Obiezione di coscienza: si lasci ai medici la libertà di discernere
domenica 10 settembre 2023

L’Associazione medica mondiale (Wma), l’organizzazione che ambisce a rappresentare tutti i medici e raggruppa 116 loro associazioni nazionali con oltre dieci milioni di professionisti affiliati, ha recentemente modificato il proprio Codice internazionale di etica medica (Icome). Si tratta di uno dei documenti che ispirano le politiche sanitarie degli organismi internazionali – come l’Organizzazione mondiale della sanità (Oms) – e dei governi, insieme alla Dichiarazione di Ginevra (originale del 1948), riaffermazione degli imprescindibili doveri professionali e morali del medico resasi necessaria dopo i crimini della medicina nazista, e a quella di Helsinki (1964 e successive revisioni), che contiene i princìpi etici per la ricerca biomedica sugli esseri umani. La nuova versione dell’Icome, ora disponibile nella redazione definitiva, contiene alcune affermazioni che entrano nel metodo e nel merito dell’esercizio di un pilastro dell’antropologia e dell’etica medica, che sta a garanzia dell’inalienabile diritto di ogni donna e uomo – e dunque anche del medico – di vedere rispettata l’autonomia di giudizio e di deliberazione propria della ragionevolezza e della libertà del soggetto: l’obiezione di coscienza nei confronti di una richiesta di compiere o collaborare nel compimento di un’azione che contrasta con il bene riconosciuto come tale, e induce a fare un male da evitare.

Nella maggior parte delle democrazie occidentali l’obiezione di coscienza è riconosciuta dalla legislazione, in quanto esercizio del diritto alla libertà di pensiero, coscienza e religione affermato dalla Dichiarazione universale dei diritti dell’uomo (1948).

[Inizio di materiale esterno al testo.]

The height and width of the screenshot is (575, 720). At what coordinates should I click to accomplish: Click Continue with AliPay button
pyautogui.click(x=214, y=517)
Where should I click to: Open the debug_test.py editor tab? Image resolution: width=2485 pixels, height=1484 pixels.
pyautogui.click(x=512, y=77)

Non riguarda solo il servizio militare di leva, l’esecuzione capitale, l’aborto, l’eutanasia e altre azioni in ambito sanitario, ma è in gioco anche quando viene chiesto, per esempio, di torturare fisicamente o mentalmente una persona a scopo coercitivo, di non prestare il dovuto soccorso a chi è in pericolo di vita, oppure di testimoniare il falso per scagionare il responsabile di un reato o depistare le indagini. La relazione sanitaria vede in azione due o più soggetti la cui libertà di coscienza deve essere recepita e tutelata.

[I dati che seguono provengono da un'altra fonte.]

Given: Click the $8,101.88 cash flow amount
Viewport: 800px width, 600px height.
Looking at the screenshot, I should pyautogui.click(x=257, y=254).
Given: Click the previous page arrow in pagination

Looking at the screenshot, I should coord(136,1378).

Mentre la revisione dell’Icome si muove nella direzione di promuovere un maggior riconoscimento dell’autonomia del paziente nel rispetto della sua cultura, fede e opzione individuale che lo portano ad acconsentire o rifiutare alcuni interventi sanitari, non altrettanto può dirsi per quanto concerne la protezione dell’effettivo esercizio dell’autonomia del medico nel decidere di praticare o meno determinati atti medici legalmente consentiti nel Paese in cui lavora. Il paragrafo 29 del nuovo testo recita che l’«obiezione di coscienza del medico [...] può essere esercitata solo se il singolo paziente non è danneggiato né discriminato e se la salute del paziente non è messa in pericolo». Se è evidente il riferimento al “danno da evitare” e alla “salute da preservare” (due cardini dell’etica medica ippocratica), cosa significa “non discriminare” il paziente in riferimento alla decisione in coscienza del medico di non compiere un intervento che ha richiesto?

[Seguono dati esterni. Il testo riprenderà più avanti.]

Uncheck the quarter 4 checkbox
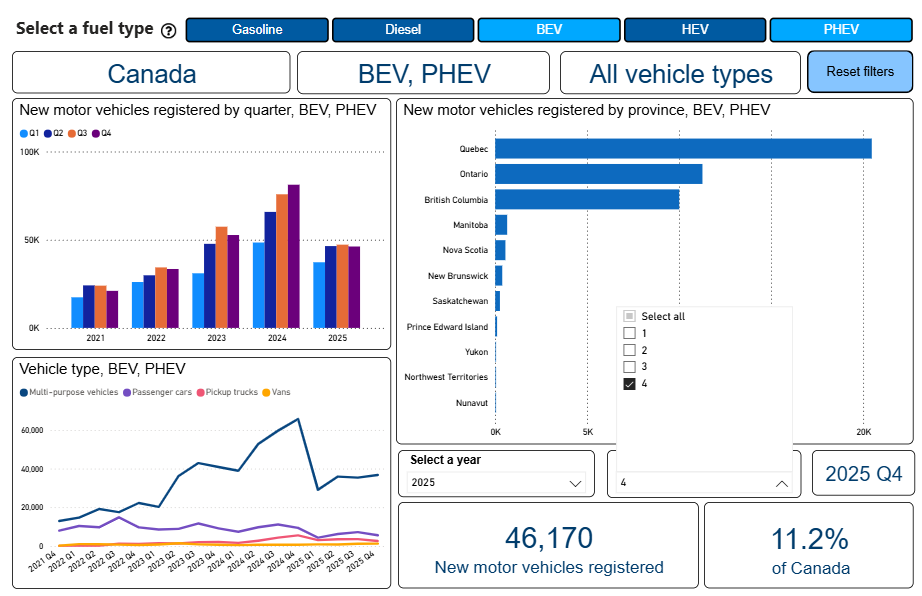Image resolution: width=922 pixels, height=596 pixels. [629, 384]
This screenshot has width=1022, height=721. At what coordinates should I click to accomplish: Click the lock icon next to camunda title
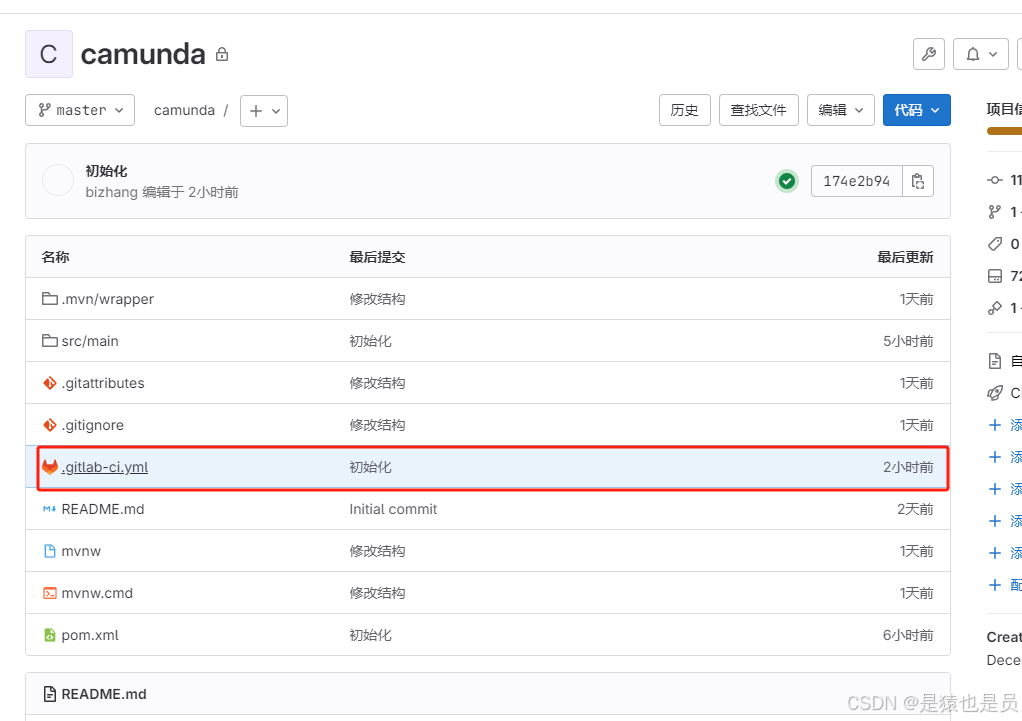click(221, 54)
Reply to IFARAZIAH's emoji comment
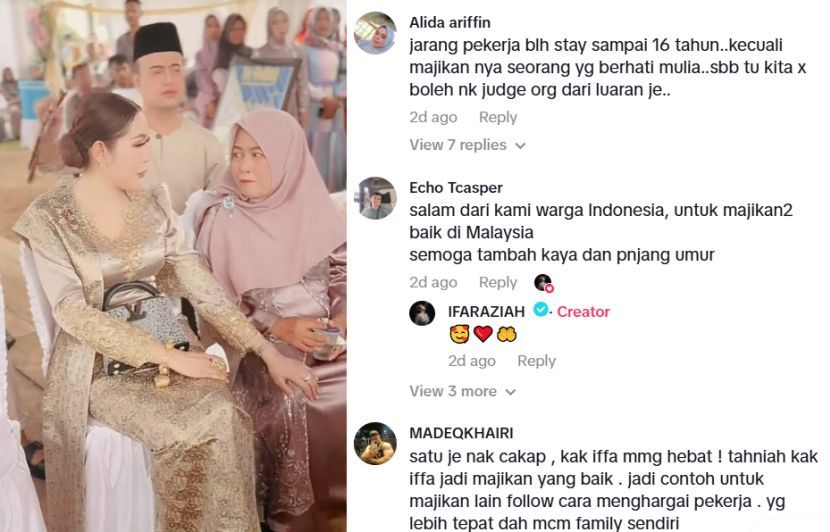830x532 pixels. click(x=536, y=360)
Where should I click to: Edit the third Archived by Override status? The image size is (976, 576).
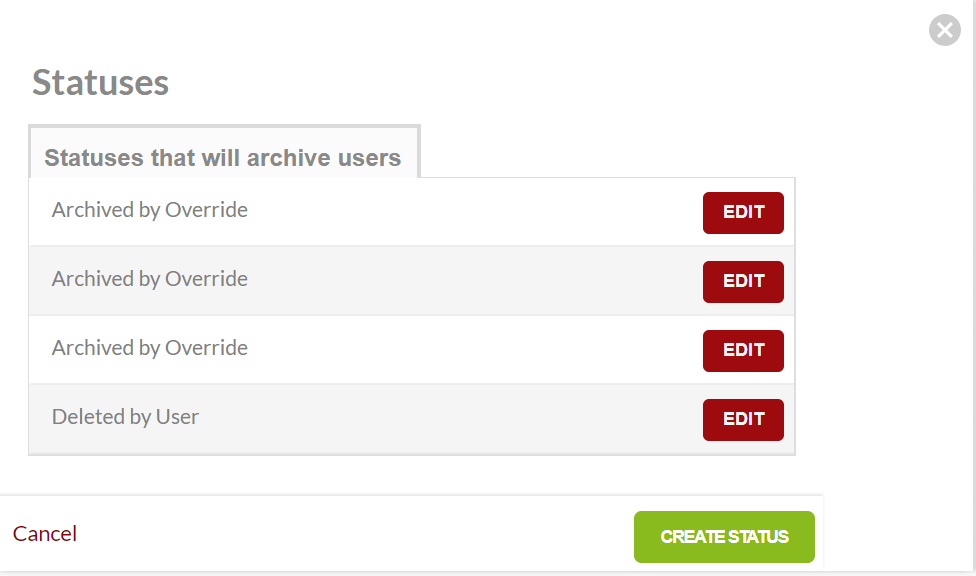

Quando viene chie sta al medico un’azione che egli ritiene ingiusta secondo la propria coscienza – per esempio, la soppressione di un feto mediante l’aborto o di un malato inguaribile attraverso l’eutanasia –, rifiutandosi di eseguirla il medico “discrimina” (cioè discerne, distingue) il male da evitare dal bene da perseguire (e in questo è moralmente corretto) senza che “discrimini” (in questo caso, tratti ingiustamente) il richiedente sulla base di attributi individuali della sua persona: si prenderà ugualmente cura di lui o di lei per quanto concerne la tutela della sua vita e salute, come lo stesso Icome prevede. Valorizzare e promuovere l’esercizio dell’obiezione di coscienza dei medici è un passo in avanti nel cammino verso le pari opportunità di autonomia di tutti i soggetti coinvolti nella relazione di cura – medici e malati – e non rappresenta una minaccia al principio di autonomia del paziente, che la Wma vuole mettere maggiormente in risalto nella nuova versione del proprio Codice etico.